Fleming explains that an obligation to control the behaviour of another may arise at common law by reason of a special relationship between the defendant and that person and he suggests that the most familiar illustration of the duty to control another arises from the relation of parent and child.26 He asserts that without going so far as to attach vicarious liability, the common law insists that parents at least exercise reasonable care, commensurate with their peculiar ability to keep their offspring under discipline and supervise their activities for the sake of public safety.27 The author adds that although most often charged with negligence for conniving at their children’s mischief-making or possession of dangerous implements, parental responsibility may also be activated by far less sensational puerile hazards, like toddlers diving into traffic and causing drivers to imperil themselves in evasive manoeuvres.28

The liability of a parent for the negligence of his or her child is not strict. It has been held, for example, that young boys are not to be classed as “wild animals”.29 The standard of care is that of the reasonable parent having regard to the practices and usages prevailing in the community and the common understanding of what is practicable.30 Fleming suggests that this requires a weighing of the risks to others which the child’s conduct involves against the competing need of giving those growing up sufficient scope to develop a sense of personal responsibility.31

(b) Contributory Negligence

There is no arbitrary minimum age for civil responsibility. Each case will be determined having regard to the particular child’s capacity to cope with the relevant risk, unless the child is so young as to be clearly incapable of responsibility.32

In fact children under the age of 6 appear to be subject to the “tender years” doctrine and presumed incapable of contributory negligence.33 The test is probably a subjective one, depending upon the “qualities and defects of the particular child and all of the opportunities or lack of them which he might have had to become aware of any particular peril or duty of care”. In this regard, a court has adopted the suggestion of Glanville Williams, that:

…where the age is not such as to make a discussion of contributory negligence absurd, it is a question for the jury in each case whether the infant exercised the care to be expected from a child of like age, intelligence and experience.34

Although children of tender years are probably incapable of negligence, children of six or seven years of age or more are presumed to be competent enough to be subject to a combined objective and subjective standard. Objectively, did the child exercise a standard of care expected from a child of like age, intelligence and experience, and subjectively was the conduct negligent given the evidence of the child’s capacity, knowledge and experience.35/36

(c) Assault and Battery and Breach of Fiduciary Duty

In recent years there has been an explosion of claims by adults who were injured as children by their parents or others who owed a fiduciary duty to protect the child, such as a priest. In confirming that a parent is a fiduciary, the Supreme Court of Canada also decided that limitations periods do not run against the child to protect the parent.37 In these cases the courts will award both general and punitive damages.

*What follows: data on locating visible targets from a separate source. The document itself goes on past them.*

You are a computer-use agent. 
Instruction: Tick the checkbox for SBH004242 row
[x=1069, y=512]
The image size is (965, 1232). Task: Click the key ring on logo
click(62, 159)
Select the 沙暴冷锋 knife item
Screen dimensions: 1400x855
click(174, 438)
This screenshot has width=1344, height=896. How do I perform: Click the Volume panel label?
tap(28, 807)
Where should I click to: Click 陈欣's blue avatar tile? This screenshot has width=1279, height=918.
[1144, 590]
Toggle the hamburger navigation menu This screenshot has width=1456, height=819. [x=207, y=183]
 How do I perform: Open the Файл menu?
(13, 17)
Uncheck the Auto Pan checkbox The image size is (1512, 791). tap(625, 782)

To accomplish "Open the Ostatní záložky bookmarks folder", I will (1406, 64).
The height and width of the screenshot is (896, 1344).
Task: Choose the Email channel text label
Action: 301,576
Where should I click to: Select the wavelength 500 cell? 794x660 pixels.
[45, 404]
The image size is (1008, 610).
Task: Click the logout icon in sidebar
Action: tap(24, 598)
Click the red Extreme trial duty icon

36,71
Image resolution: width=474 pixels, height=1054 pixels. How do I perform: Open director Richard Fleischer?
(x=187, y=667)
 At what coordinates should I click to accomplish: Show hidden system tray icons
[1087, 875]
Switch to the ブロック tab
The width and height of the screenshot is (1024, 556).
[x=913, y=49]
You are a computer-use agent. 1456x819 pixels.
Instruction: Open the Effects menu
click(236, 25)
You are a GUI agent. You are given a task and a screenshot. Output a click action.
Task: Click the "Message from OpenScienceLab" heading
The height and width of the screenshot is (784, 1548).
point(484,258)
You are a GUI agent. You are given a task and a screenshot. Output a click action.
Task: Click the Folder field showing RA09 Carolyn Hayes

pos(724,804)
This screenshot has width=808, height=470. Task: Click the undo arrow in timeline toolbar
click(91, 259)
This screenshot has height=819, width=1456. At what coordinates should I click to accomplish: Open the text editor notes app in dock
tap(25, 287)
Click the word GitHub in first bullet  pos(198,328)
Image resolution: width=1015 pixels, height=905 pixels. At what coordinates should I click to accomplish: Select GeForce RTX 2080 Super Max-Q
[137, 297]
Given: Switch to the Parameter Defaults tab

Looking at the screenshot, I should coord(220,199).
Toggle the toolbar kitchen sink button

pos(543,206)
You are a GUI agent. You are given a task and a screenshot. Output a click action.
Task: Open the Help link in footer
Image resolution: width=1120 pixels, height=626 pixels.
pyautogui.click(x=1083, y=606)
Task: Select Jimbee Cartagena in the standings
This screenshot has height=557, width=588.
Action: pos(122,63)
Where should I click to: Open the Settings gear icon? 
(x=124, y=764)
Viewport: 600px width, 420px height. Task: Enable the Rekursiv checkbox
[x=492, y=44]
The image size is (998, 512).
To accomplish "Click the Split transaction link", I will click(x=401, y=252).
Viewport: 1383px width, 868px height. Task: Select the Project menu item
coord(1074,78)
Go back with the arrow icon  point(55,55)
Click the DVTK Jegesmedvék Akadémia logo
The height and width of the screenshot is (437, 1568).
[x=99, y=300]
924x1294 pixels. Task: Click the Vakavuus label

(d) Claims under the Family Law Act

Under S. 61 of the Family Law Act children also have a cause of action for what amounts to the personal injury of loss of care, guidance and companionship arising on injury or death to a family member. The relevant statutory provisions are as follows:

61. — (1) If a person is injured or killed by the fault or neglect of another under circumstances where the person is entitled to recover damages, or would have been entitled if not killed, the spouse, as defined in Part III (Support Obligations), children, grandchildren, parents, grandparents, brothers and sisters of the person are entitled to recover their pecuniary loss resulting from the injury or death from the person from whom the person injured or killed is entitled to recover or would have been entitled if not killed, and to maintain an action for the purpose in a court of competent jurisdiction.

(2) The damages recoverable in a claim under subsection (1) may include,

  1. (a) actual expenses reasonably incurred for the benefit of the person injured or killed;
  2. (b) actual funeral expenses reasonably incurred;
  3. (c) a reasonable allowance for travel expenses actually incurred in visiting the person during his or her treatment or recovery;
  4. (d) where, as a result of the injury, the claimant provides nursing, housekeeping or other services for the person, a reasonable allowance for loss of income or the value of the services; and
  5. (e) an amount to compensate for the loss of guidance, care and companionship that the claimant might reasonably have expected to receive from the person if the injury or death had not occurred.38
  6. This cause of action is available to a child born outside marriage having a relationship with a parent where there is demonstrated a “settled intention to treat the child as a member of his or her family”.39

Special Considerations in Drafting Pleadings

There are special considerations in drafting pleadings with respect to status as described earlier, and also with respect to the allegations of negligence and the nature of the damages. Since pleadings limit the scope of discovery and the admissibility of evidence at trial care must be taken to understand the caselaw and the nature of the evidence to be lead before the pleadings are drafted.

I learned this lesson in the course of prosecuting a case which went to trial and was reported because of the imposition of liability on the tortfeasor child’s parents.40 In that case I sought to prove that the child had an unusual propensity for mischief, to a degree that should have alerted the parents to the need to keep a gun under lock and key. My investigation revealed numerous mischievous activities which demonstrated this propensity. On discovery I sought admissions of the parents that they were aware of these activities prior to the incident giving rise to the action. Because I had not pleaded the propensity, counsel for the defendant parents refused to allow the parents to answer and consequently the case proceeded to trial without the benefit of these admissions.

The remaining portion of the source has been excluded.